Developer Guide¶
This guide walks through adding new components to echo-energycalc: feature calculators, calculation requirements, and job instances. Each section explains the pattern, what must be implemented, and provides a complete worked example.
1. Adding a New Feature Calculator¶
Overview¶
A FeatureCalculator subclass:
- Declares static requirements in
__init__(which data it needs from the DB). - Fetches static requirements immediately (object attributes, calc models, feature attributes).
- Implements
_compute(period, cached_data)which fetches time-series data and returns a Polars DataFrame.
The calculate() method (from the base class) calls _compute(), stores the result, and calls save().

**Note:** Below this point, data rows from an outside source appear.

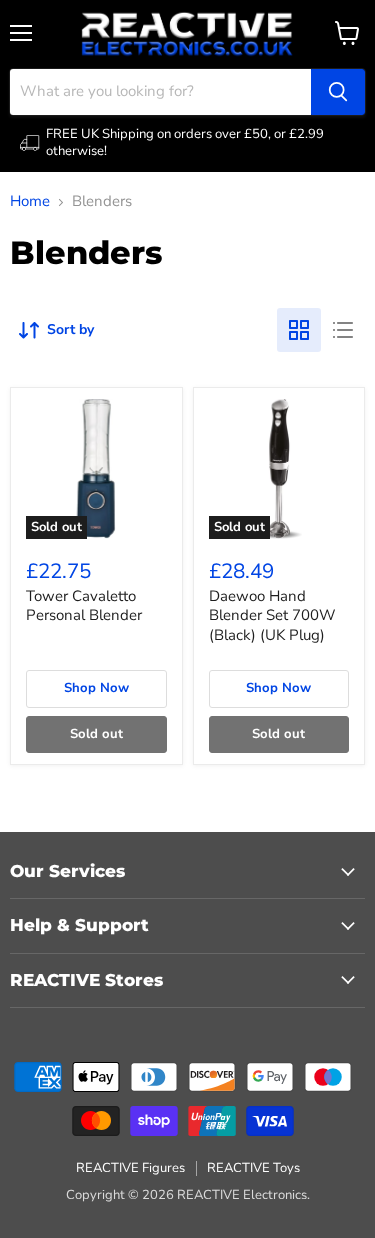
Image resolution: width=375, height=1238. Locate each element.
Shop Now (96, 688)
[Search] (338, 92)
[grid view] (299, 330)
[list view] (343, 330)
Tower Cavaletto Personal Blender (84, 606)
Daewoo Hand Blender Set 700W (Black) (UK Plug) (272, 615)
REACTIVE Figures (130, 1168)
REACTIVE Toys (253, 1168)
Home (30, 201)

Do not override calculate() — override _compute() instead.
Step 1: Create the module¶
Create echo_energycalc/feature_calc_<your_name>.py:
"""Module for the MyNewCalculator feature calculator."""
from __future__ import annotations
__all__ = ["MyNewCalculator"]
import polars as pl
from echo_datetimerange import DateTimeRange
from .calculation_requirement_features import RequiredFeatures
from .calculation_requirement_object_attributes import RequiredObjectAttributes
from .feature_calc_core import FeatureCalculator
class MyNewCalculator(FeatureCalculator):
"""Brief one-line description.
Longer description of what this calculator does, what methodology it uses,
what fallback strategies exist, etc.
"""
# This string must match the "server_calc_type" attribute of the feature in performance_db.
# It also automatically registers this class in FeatureCalculator._registry.
_name = "my_new_calc"
def __init__(self, object_name: str, feature: str) -> None:
"""
My new calculator.
Requires the following object attributes:
- ``nominal_power`` (kW): used to clip results.
Parameters
----------
object_name : str
Name of the object for which the feature is calculated.
feature : str
Feature to be calculated (must have ``server_calc_type = "my_new_calc"``).
"""
super().__init__(object_name, feature)
# --- Static requirements (fetched immediately, no period needed) ---
self._add_requirement(
RequiredObjectAttributes({self.object: ["nominal_power"]})
)
self._fetch_requirements()
# Read static data already available after the fetch above
obj_attrs = self._requirement_data("RequiredObjectAttributes")[self.object]
self._nominal_power: float = float(obj_attrs["nominal_power"])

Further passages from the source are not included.